Back to Clickhouse

Keeper Bench

programs/keeper-bench/README.md

26.4.1.1-new12.1 KB
Original Source

Keeper Bench

keeper-bench benchmarks ClickHouse Keeper (or any ZooKeeper-compatible service) in two modes:

  • Generate requests from a workload config (generator section).
  • Replay requests from a recorded request log (--input-request-log).

Quick start

Replace placeholders in the commands below with paths in your environment.

bash
# Generated workload from config
clickhouse keeper-bench \
    --config <config_file>

# Replay workload from a request log
clickhouse keeper-bench \
    -h localhost:9181 \
    --input-request-log <request_log_file>

An example config is available at programs/keeper-bench/example.yaml.

Command-line options

FlagShortDescription
--helpPrint help and exit
--configYAML/XML config file
--input-request-logReplay requests from a request log file
--setup-nodes-snapshot-pathDirectory containing Keeper snapshots used to build initial node state for replay
--concurrency-cNumber of parallel worker threads
--report-delay-dDelay between periodic reports in seconds (0 disables periodic reports)
--iterations-iTotal number of requests to execute (0 means unlimited)
--time-limit-tStop producing new requests after this many seconds
--hosts-hHost list, e.g. -h host1:9181 host2:9181
--continue_on_errorsContinue running after request exceptions

Rules:

  • --config or --input-request-log must be provided.
  • Command-line values override config values for overlapping fields.
  • Hosts can come from --hosts or from connections in config.
  • If config does not define generator, execution uses replay mode, so --input-request-log must be provided.

Modes

Generated mode (generator)

Use when you want synthetic workload generation.

Required:

  • generator.requests in config.
  • At least one host from --hosts or connections.

Optional:

  • setup for creating initial Keeper tree.
  • output for JSON output.

Replay mode (--input-request-log)

Use when you want to replay previously recorded Keeper traffic.

Data for locating visible targets
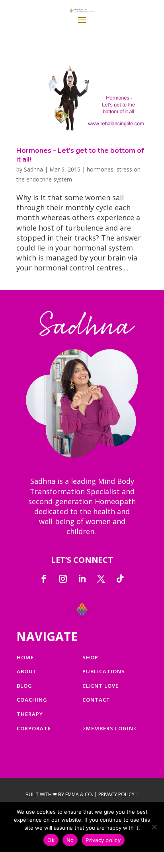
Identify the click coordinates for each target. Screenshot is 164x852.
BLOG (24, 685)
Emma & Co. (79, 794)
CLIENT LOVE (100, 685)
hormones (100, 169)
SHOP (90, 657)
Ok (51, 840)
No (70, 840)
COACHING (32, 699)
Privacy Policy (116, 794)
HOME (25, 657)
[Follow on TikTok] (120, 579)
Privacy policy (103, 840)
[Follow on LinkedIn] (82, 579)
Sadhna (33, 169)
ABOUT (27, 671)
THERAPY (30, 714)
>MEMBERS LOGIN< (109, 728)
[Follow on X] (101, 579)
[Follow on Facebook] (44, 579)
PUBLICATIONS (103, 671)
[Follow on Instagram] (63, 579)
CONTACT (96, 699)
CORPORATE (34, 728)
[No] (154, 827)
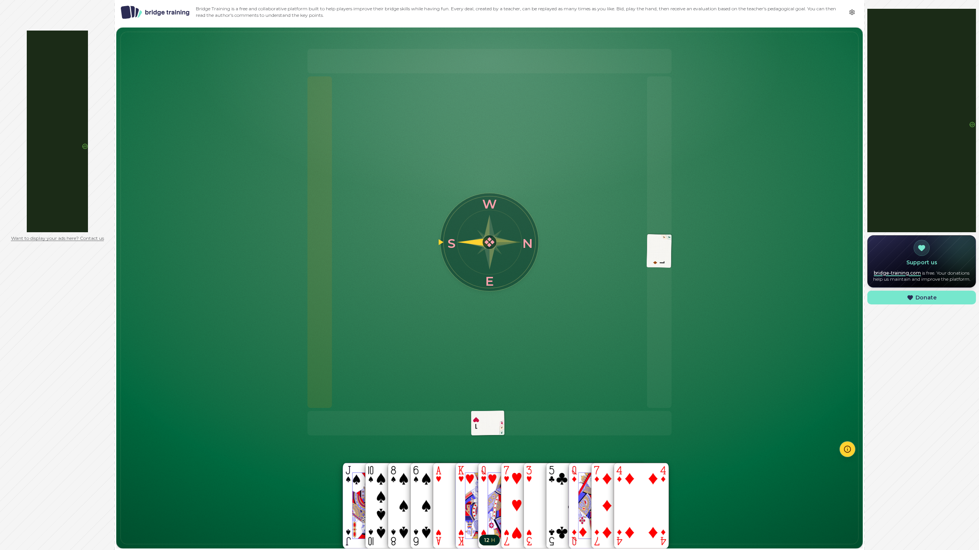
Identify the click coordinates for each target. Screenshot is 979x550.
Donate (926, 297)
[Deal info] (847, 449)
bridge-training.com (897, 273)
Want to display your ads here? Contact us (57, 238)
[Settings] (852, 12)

* _Exercise 1_
In the keeper-bench README's table of command-line options, which flags also have a short form? Give each long flag with its short form.
* _Exercise 2_
Reproduce the keeper-bench README word for word, starting at "--time-limit-tStop producing new" and ending at "or --input-request-log must be provided.".
* _Exercise 3_
Take the keeper-bench README further, picking up right after its final sentence.

* _Expected answer 1_
--concurrency (-c)
--report-delay (-d)
--iterations (-i)
--time-limit (-t)
--hosts (-h)

* _Expected answer 2_
--time-limit-tStop producing new requests after this many seconds
--hosts-hHost list, e.g. -h host1:9181 host2:9181
--continue_on_errorsContinue running after request exceptions

Rules:

  • --config or --input-request-log must be provided.

* _Expected answer 3_
Required:

  • --input-request-log.
  • At least one host from --hosts or connections.

Optional:

  • --setup-nodes-snapshot-path to build/update initial snapshot state inferred from expected replay outcomes.

Configuration file

Config can be YAML or XML.

Table of contents


Top-level keys

KeyTypeDefaultNotes
concurrencyinteger1Worker threads
iterationsinteger00 means unlimited
report_delayfloat1.0Seconds between periodic reports; 0 disables
timelimitfloat0Seconds to stop producing new requests; 0 disables
continue_on_errorboolfalseContinue after request exceptions
queue_depthinteger1Producer queue depth per thread (>= 1)
pipeline_depthinteger1In-flight async requests per worker (>= 1)
warmup_secondsfloat0Measurement warmup window
enable_tracingboolfalseAttach OpenTelemetry trace context
connectionsobjectrequired if --hosts absentKeeper endpoints and connection settings
setupobjectoptionalData tree created before run
generatorobjectoptionalRequest generator (enables generated mode)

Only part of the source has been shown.